## Task requirements
Once the line with "Where should I" has been located in the records below, set down that line and all subsequent lines exactly, omitting the pictures.

## Provided material

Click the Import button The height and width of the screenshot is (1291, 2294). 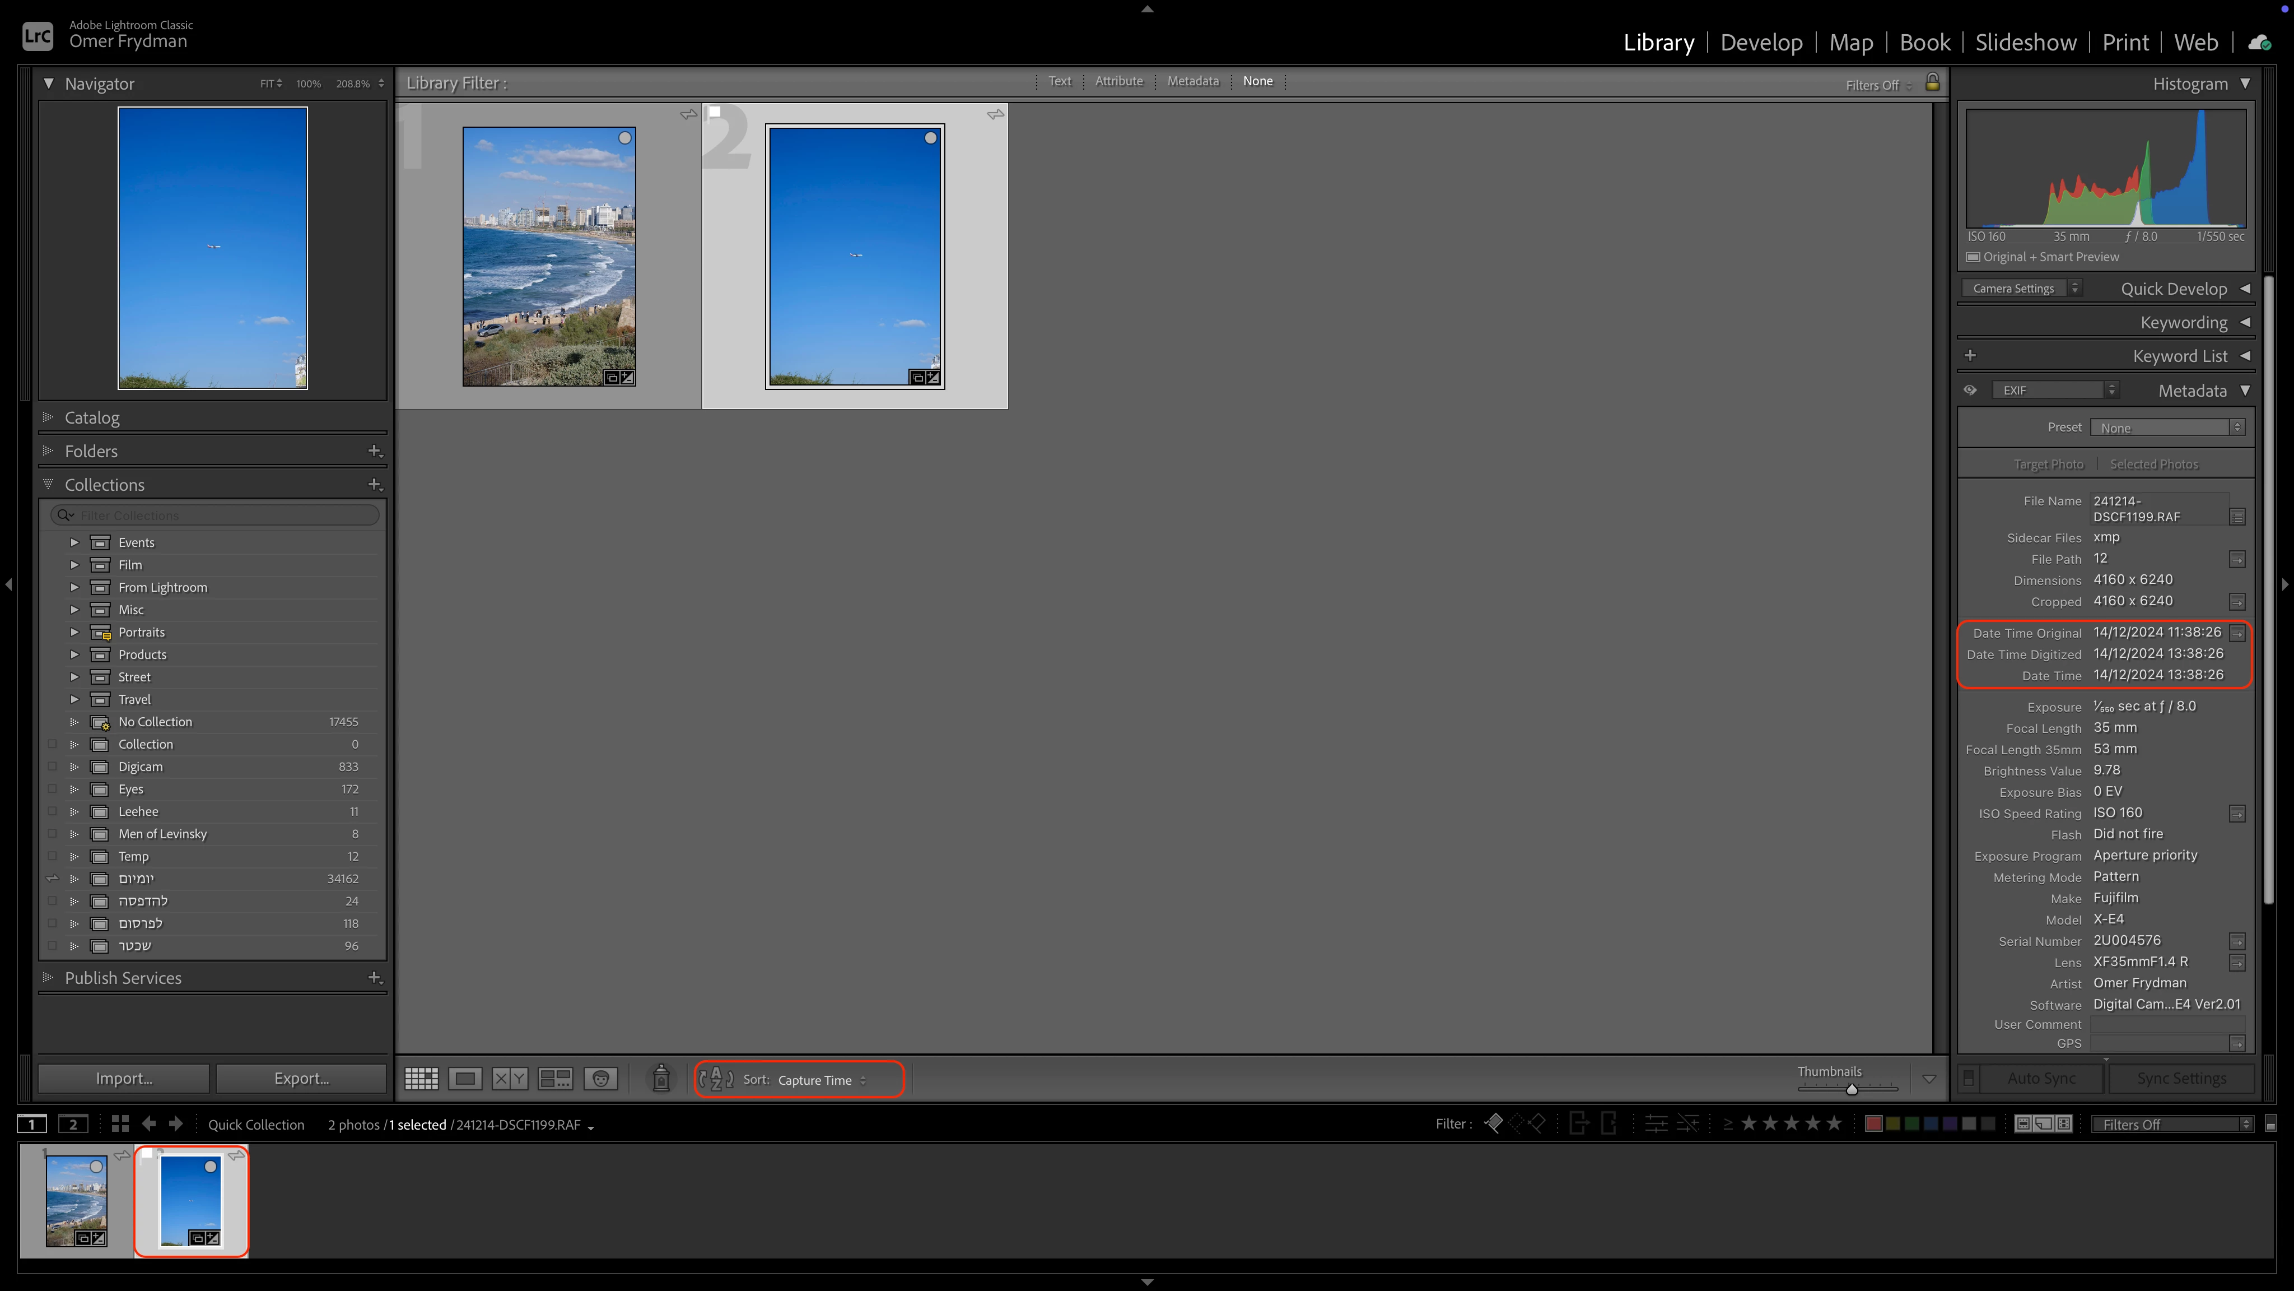tap(124, 1078)
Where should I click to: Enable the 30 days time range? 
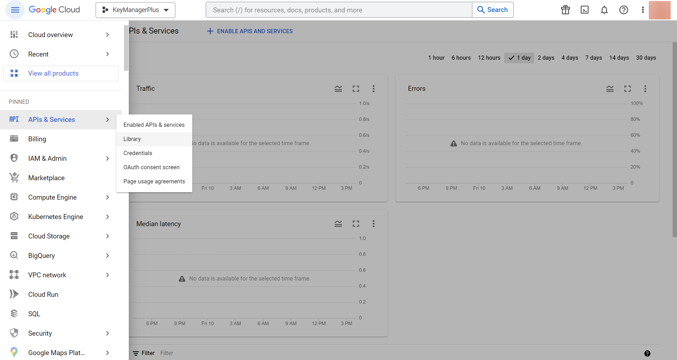pos(646,58)
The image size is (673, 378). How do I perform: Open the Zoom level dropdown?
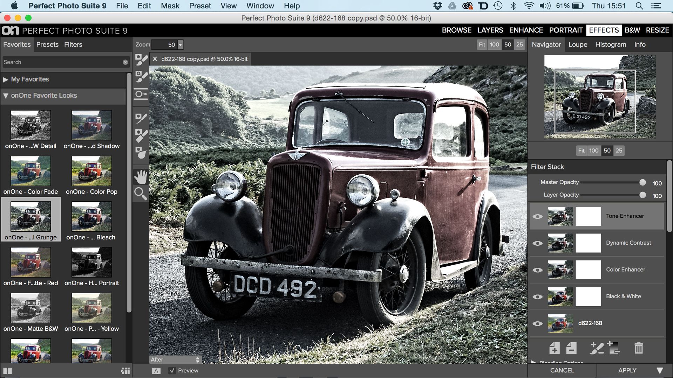[180, 45]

## Completed task
Where should I click to: Enable the 30 days time range? 
pos(646,58)
The image size is (673, 378). How do I perform: Open the Zoom level dropdown?
[180, 45]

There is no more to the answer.